E per questa strada, torniamo sull’accoglienza che una cultura così caratterizzata dalla concretezza come quella anglosassone è in grado di riservare al pensiero di Leopardi. Mi sembra di capire che la grandezza di un classico non è solo una petizione di principio e che bisogna sempre ripensare il modo di interpretarlo, soprattutto quando si punta a un pubblico nuovo.
«Con tutti i loro meriti» precisa D’Intino «le grandi scuole della critica leopardiana sono state dominate da ogni tipo di finalità ideologiche. Questo significa che ognuno ha cercato di tirare Leopardi dalla sua parte, chiudendo tutte le porte della comprensione che non servivano allo scopo.
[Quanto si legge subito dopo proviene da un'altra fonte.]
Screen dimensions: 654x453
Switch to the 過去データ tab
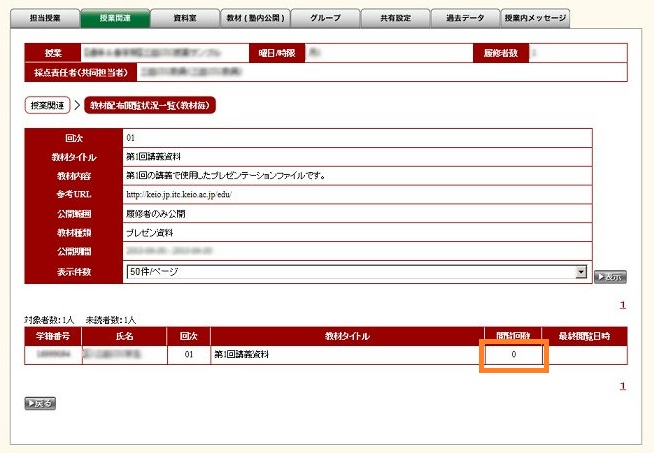click(464, 18)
Ma così si finisce necessariamente per impoverire l’opera nella sua complessità e bellezza. Con questo Zibaldone inglese, abbiamo cercato di garantire ai lettori un’esperienza diretta, per quanto possibile, della scrittura e del pensiero di Leopardi».
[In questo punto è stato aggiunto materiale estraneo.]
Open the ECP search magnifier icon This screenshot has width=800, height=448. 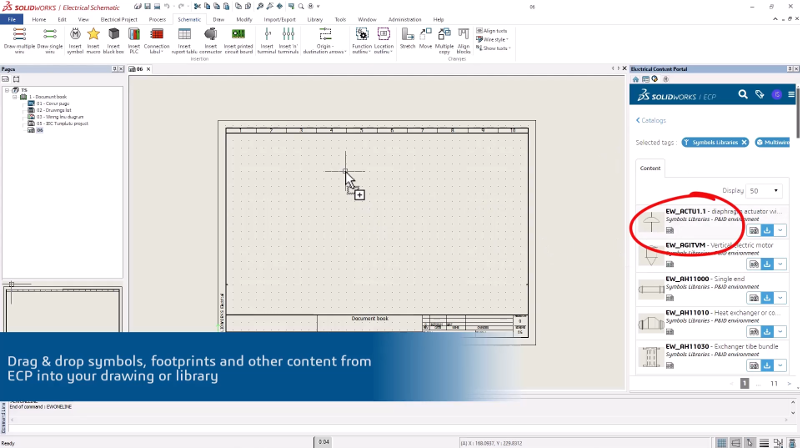coord(743,94)
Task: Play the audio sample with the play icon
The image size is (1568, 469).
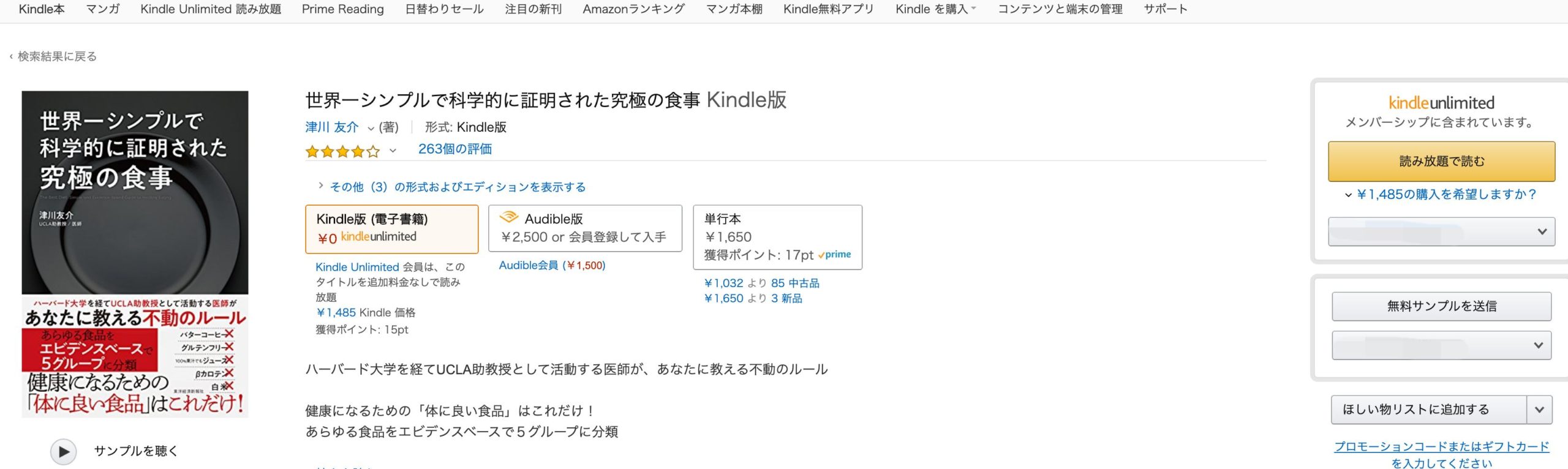Action: (63, 452)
È stato un lavoro collettivo, scaturito da una lunga esperienza di insegnamento e che ha richiesto, oltre alle fatiche dei due curatori (che hanno rinunciato a percepire qualsiasi diritto d’autore), quelle di ben sette traduttori. «Ma nessuno ha svolto indipendentemente la sua parte di lavoro» ci tiene a precisare D’Intino: «Ci incontravamo periodicamente, in un agriturismo delle Marche, per confrontarci su ogni minima sfumatura di significato presente nel linguaggio di Leopardi. È stata un’esperienza lunga e intensa, difficile ma molto gratificante». Non mi riesce difficile crederlo.
Quella che D’Intino mi racconta è una bella storia sia dal punto di vista personale sia culturale. E mi viene spontaneo chiedergli a che tipo di giudizio, o pregiudizio, vada incontro un ventenne d’oggi, che decida di andare all’estero per studiare e insegnare la letteratura italiana. «Potrebbe sembrare sorprendente, vista la cattiva fama del sistema accademico italiano, le carenze delle biblioteche e tutti gli altri handicap che un ragazzo italiano deve affrontare nei primi tempi della sua formazione. Eppure, all’estero i nostri studenti hanno molto successo. C’entra anche il liceo, dove nonostante tutto ci sono degli ottimi professori e si studiano più materie. In Inghilterra, l’ultimo anno se ne studiano soltanto due! Ma la vera chiave, secondo me, è un’altra: la passione o, se vuoi, la tigna. Evidentemente, siamo un popolo capace di investire molto nelle cose che ci interessano. E questa è una caratteristica preziosa, che finisce necessariamente per essere ammirata».